Where can a sole proprietor obtain coverage? PPACA requires the States to create “exchanges.” While the establishment of the Exchanges is a complex topic, four points are essential to understanding the importance for sole proprietors:
- States are required to establish American Health Benefit Exchanges by 2014.
- Individuals may obtain their coverage through these Exchanges.
- The plans cannot deny coverage.
- Most subsidies for individuals are tied to coverage through the Exchanges.

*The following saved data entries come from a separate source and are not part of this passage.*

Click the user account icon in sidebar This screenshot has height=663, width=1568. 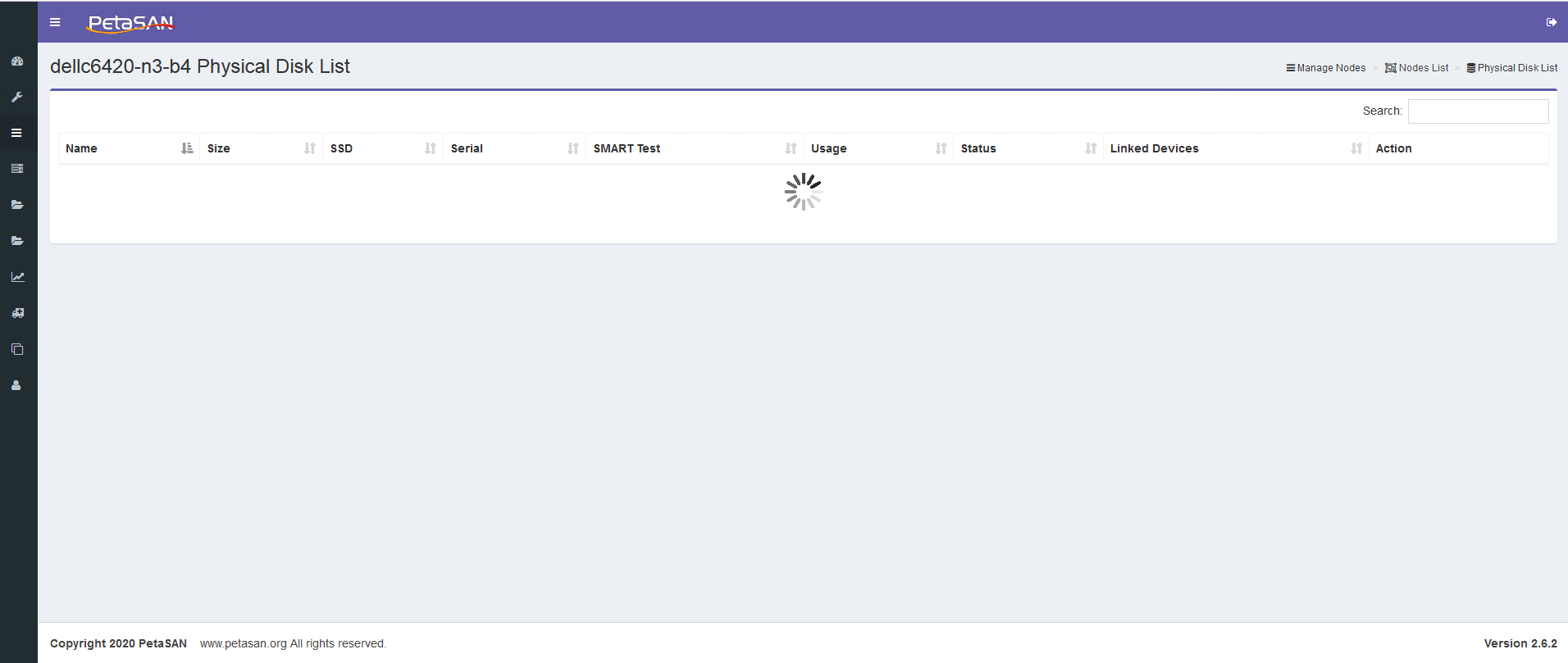[16, 385]
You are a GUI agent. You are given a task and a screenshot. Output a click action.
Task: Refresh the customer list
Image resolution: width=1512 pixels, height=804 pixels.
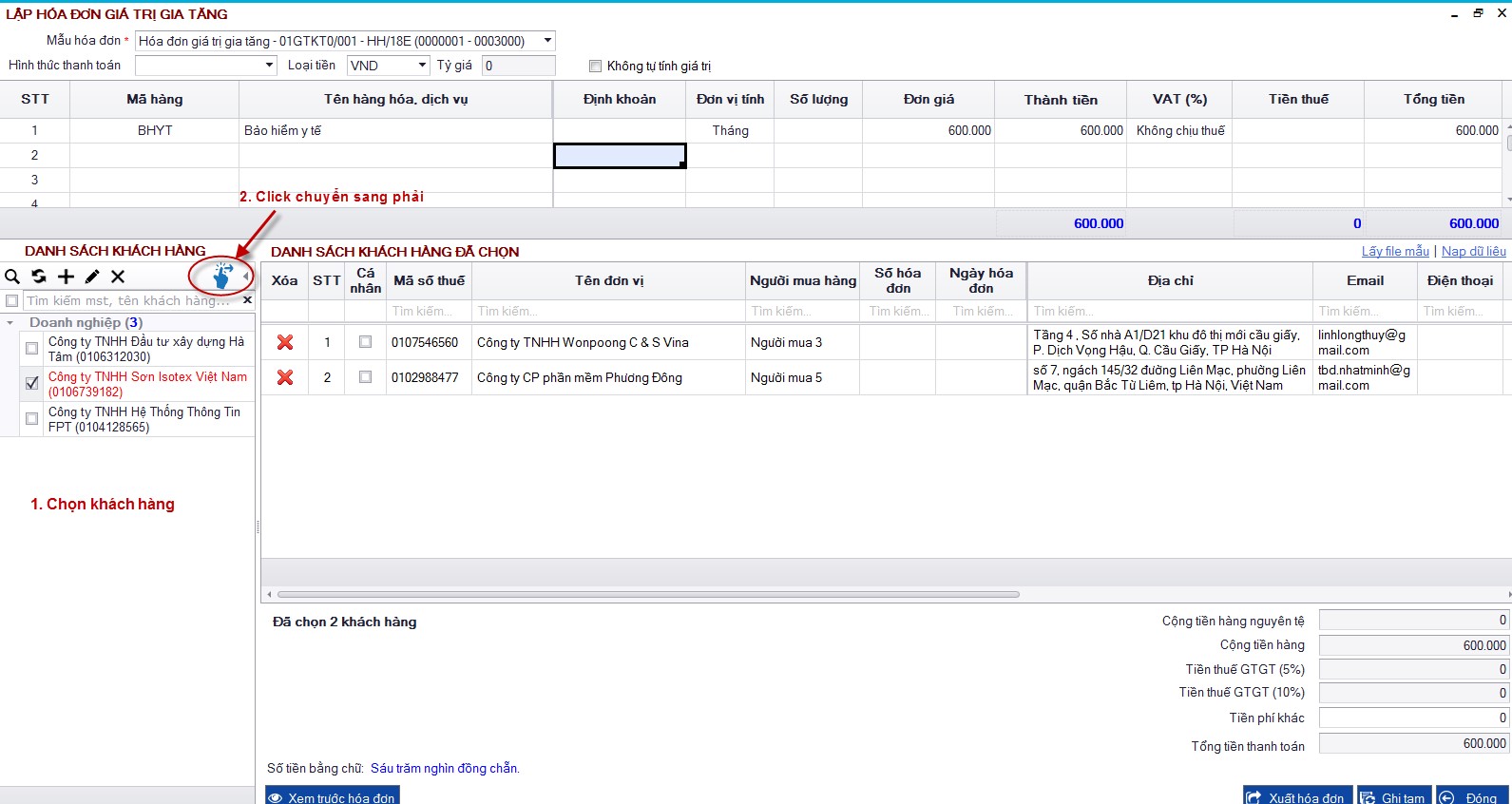click(x=39, y=277)
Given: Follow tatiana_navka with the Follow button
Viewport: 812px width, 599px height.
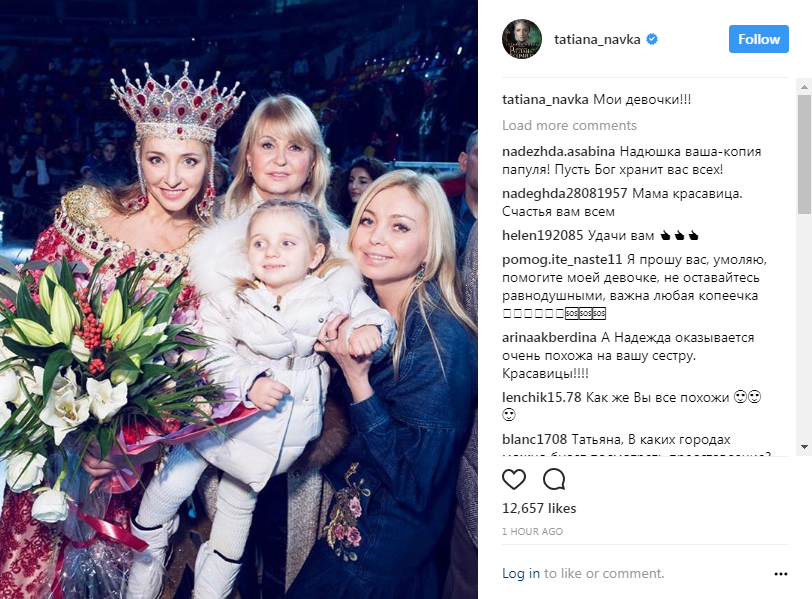Looking at the screenshot, I should [759, 39].
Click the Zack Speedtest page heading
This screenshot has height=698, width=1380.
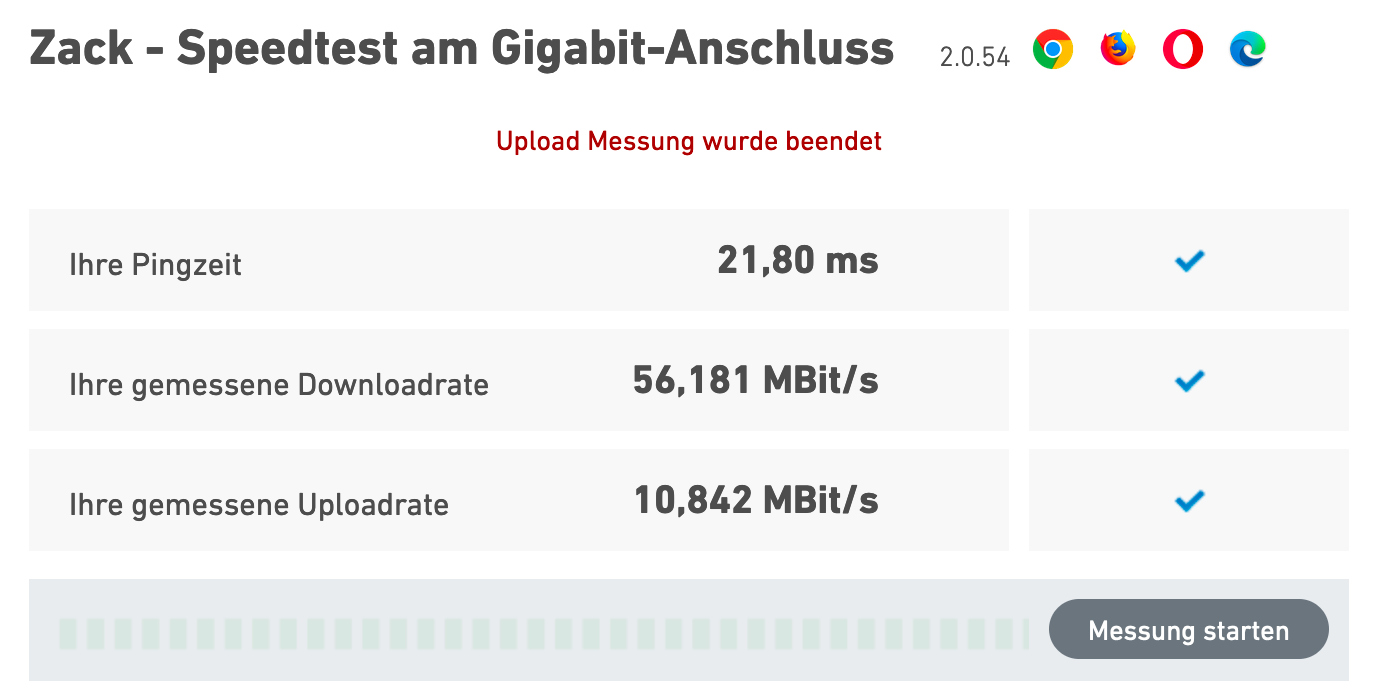pyautogui.click(x=462, y=48)
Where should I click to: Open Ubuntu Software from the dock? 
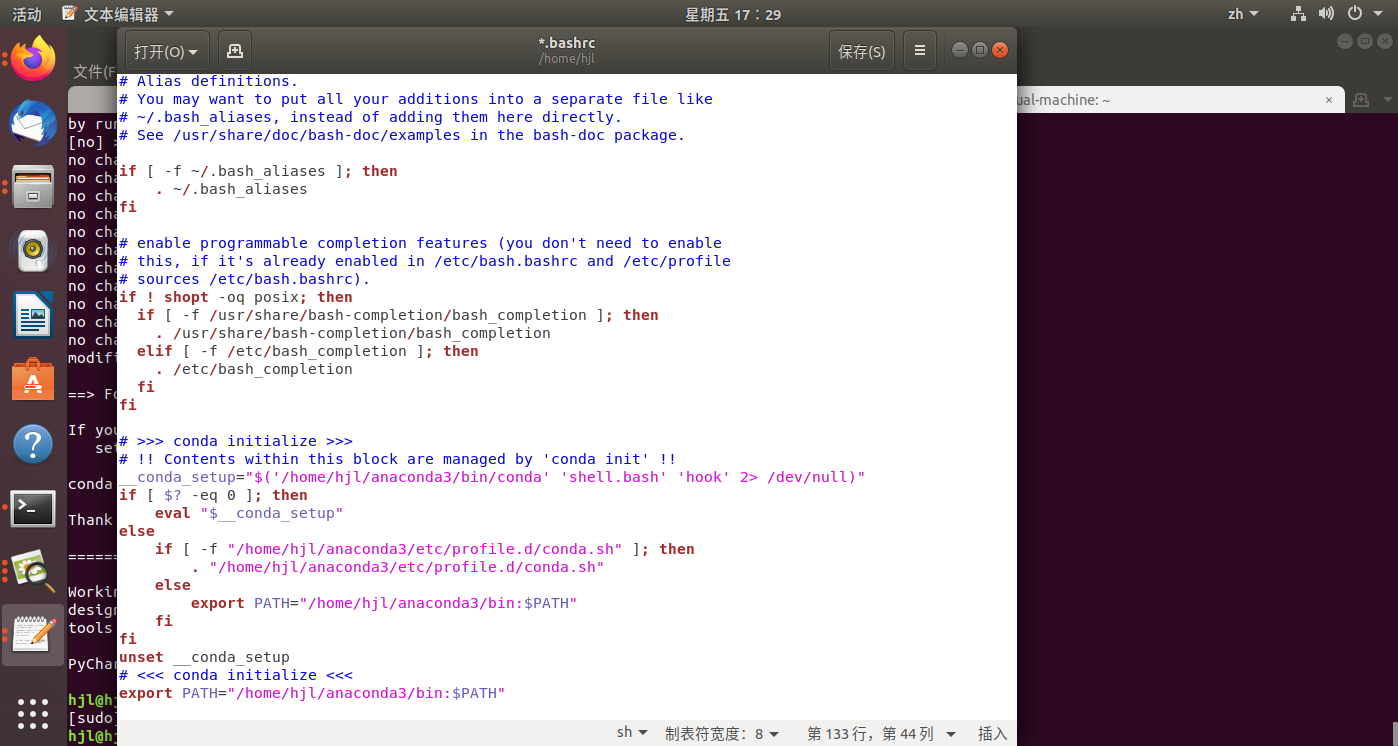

If individuals obtain their coverage through an Exchange, they may be eligible for a premium tax credit. There is a sliding scale based of a percent of the Federal Poverty Level (FPL). The lower your income, the bigger the subsidy (or looking at it the other way, the less of your income you are required to pay for obtain coverage). Individuals and families with household income of up to 400 percent of FPL would not be required to spend more than a specified percent of their income on premiums. Individuals and families will receive a credit so that families at the 400 percent FPL will have to pay no more than 9.5 percent of their incomes. (The 2009 Poverty Guidelines for the 48 Contiguous States and the District of Columbia for one person in the family — $10,830, for two — $14,570, for three — $18,310, or for 4 — $22,050 and so forth). Therefore, a family of four with household income of $88,000 (400 percent of $22,050) would be eligible for a premium tax credit.
The sole proprietor, as she or he can do under current law, can deduct the cost of the health care insurance, on her or his tax return.
It should be noted that there are two additional tax increases coming that were enacted to help “pay” for health care reform. By their nature, they can have an impact on sole proprietors.
Hospital Insurance Trust Tax
The law increases the Medicare Hospital Insurance (HI) trust portion) of the payroll tax to 2.35 percent from 1.45 percent (i.e. a 0.9 increase) on wages or self-employment income over $200,000 for individual return and $250,000 for a joint return. There is no limit on the amount of wages or self-employment income that is subject to the tax (unlike the social security portion of the FICA tax, which has a wage cap). This is an increase in the employee’s share only. The employer will continue to pay to its 1.45 percent rate share on the employee’s wages. In the case of the self-employed, they will pay “only” the additional 0.9 percent. The increase takes effect in 2013.
Unearned Income Medicare Contribution Tax
Since the HI applies only to earned income, the new law establishes a new “Unearned Income Medicare Contribution” (UIMC) tax. This is calculated separately from the HI tax and would apply to “net investment income” which is interest, dividends, royalties, rents, gross income from a trade or business involving passive activities, and net gain from disposition of property (other than property held in a trade or business). The rate is 3.8 percent. The UIMC tax on net investment income would not apply if modified adjusted gross income is less than $250,000 in the case of a joint return, or $200,000 in the case of a single return. The UIMC tax takes effect in 2013.
Sole Proprietor as Employer
It should be noted that while the vast majority of sole proprietors are “a business of one,” some sole proprietors do have employees too. If the number of employees were 50 or more then the employer mandate would apply. Very few sole proprietors have that many employees. If a sole proprietor has10 or fewer full-time employees and with average taxable wages of $25,000 or less there is a credit to encourage the business to offer health care insurance to its employees. The self-employed individuals, including partners and sole proprietors, two percent shareholders of an S Corporation, and five percent owners of the employer are not treated as employees for purposes of this credit. There is also a special rule to prevent sole proprietorships from receiving the credit for the owner and their family members.